How to add MLflow to your Kedro workflow

MLflow is an open-source platform for managing the end-to-end machine learning lifecycle. It provides tools for tracking experiments, packaging code into reproducible runs, and sharing and deploying models. MLflow supports machine learning frameworks such as TensorFlow, PyTorch, and scikit-learn.

Adding MLflow to a Kedro project enables you to track and manage your machine learning experiments and models. For example, you can log metrics, parameters, and artifacts from your Kedro pipeline runs to MLflow, then compare and reproduce the results. When collaborating with others on a Kedro project, MLflow’s model registry and deployment tools help you to share and deploy machine learning models.

Prerequisites

You will need the following:

  • A working Kedro project in a virtual environment. The examples in this document assume the spaceflights-pandas-viz starter. If you’re unfamiliar with the Spaceflights project, check out our tutorial.

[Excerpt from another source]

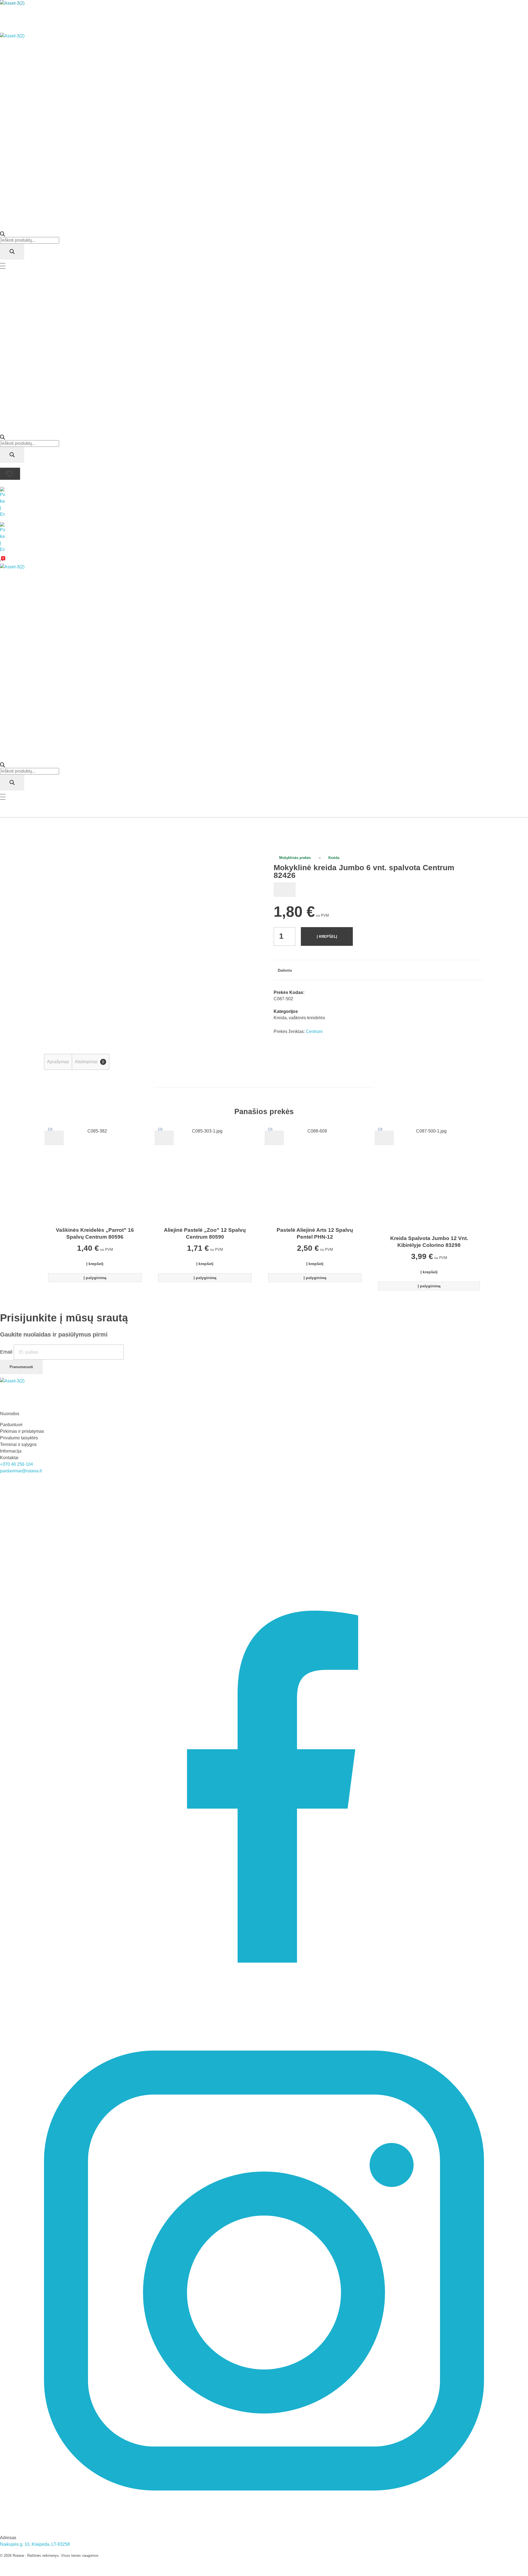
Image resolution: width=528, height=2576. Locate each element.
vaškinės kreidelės (307, 1017)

  • The MLflow client installed into the same virtual environment. For the purposes of this tutorial, you can use MLflow in its simplest configuration.

To set yourself up, create a new Kedro project:

$ kedro new --starter=spaceflights-pandas-viz --name spaceflights-mlflow
$ cd spaceflights-mlflow
$ python -m venv && source .venv/bin/activate
(.venv) $ pip install -r requirements.txt

And then launch the UI locally from the root of your directory as follows:

(.venv) $ pip install mlflow
(.venv) $ mlflow ui --backend-store-uri ./mlflow_runs

This will make MLflow record metadata and artifacts for each run to a local directory called mlflow_runs.

Note

If you want to use a more sophisticated setup, have a look at the documentation of MLflow tracking server, the official MLflow tracking server 5 minute overview, and the MLflow tracking server documentation.

Simple use cases

Although MLflow works best when working with machine learning (ML) and AI pipelines, you can track your regular Kedro runs as experiments in MLflow even if they do not use ML.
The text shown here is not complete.